The latest deal actually involved two related transactions to offset future price and volume risk for the Lal Lal wind farm project, which is under development in Victoria, Australia. The 228 MW Lal Lal project expects to begin producing wind energy in the third quarter of 2019 and is owned by a partnership consisting of InfraRed Capital Partners, Macquarie Capital and Northleaf Capital.
The first part of this deal is a Proxy Revenue Swap with Lal Lal, providing a high degree of revenue certainty, thanks to Nephila Climate and Allianz assuming production volume, timing of energy generation and future energy price risks.
The second part of this deal will assist Orora Ltd., a large consumer of electricity, lock in the costs of buying baseload green energy from the Lal Lal project, without the production variability that is more traditionally associated with power purchase agreements.
As a result, the same concept, of smoothing and increasing certainty of revenues linked to output, can be put to work for both the project owners and also one of the projects ultimate customers and combined this marks the first time a Proxy Revenue Swap has been applied to wind energy in Australia.
The completion of this deal means that the Proxy Revenue Swap product has now been transacted on more than one GW of renewable energy (across wind and solar) development projects.
Nephila Climate’s CEO Richard Oduntan commented on the deal, “NCx is delighted to provide innovative solutions to another wind farm development while simultaneously helping a commercial and industrial consumer of electricity purchase green energy in the form that suits their needs.”

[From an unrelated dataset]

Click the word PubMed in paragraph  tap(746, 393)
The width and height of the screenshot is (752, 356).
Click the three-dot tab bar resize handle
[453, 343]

Allianz’s Managing Director Karsten Berlage added, “We are excited to create and commercialize this new risk management tool for the Australian renewables industry following our successful provision of hedging solutions for investments in North America.”
This is the latest example of the partnership between Allianz Risk Transfer and Nephila helping to solve weather risk related issues in the renewables and green energy space, putting to work the pairs underwriting sophistication and credit strength, to facilitate these transaction for wind farm project owners and developers.
Specialist ILS and catastrophe reinsurance fund manager Nephila Capital participates alongside Allianz ART, facilitating the weather risk transfer and as a risk or reinsurance capacity provider.
The pair have been working in partnership on weather and catastrophe risk transfer and reinsurance transactions for many years, developing innovative solutions to vertical focused problems such as for renewable energy projects like this one.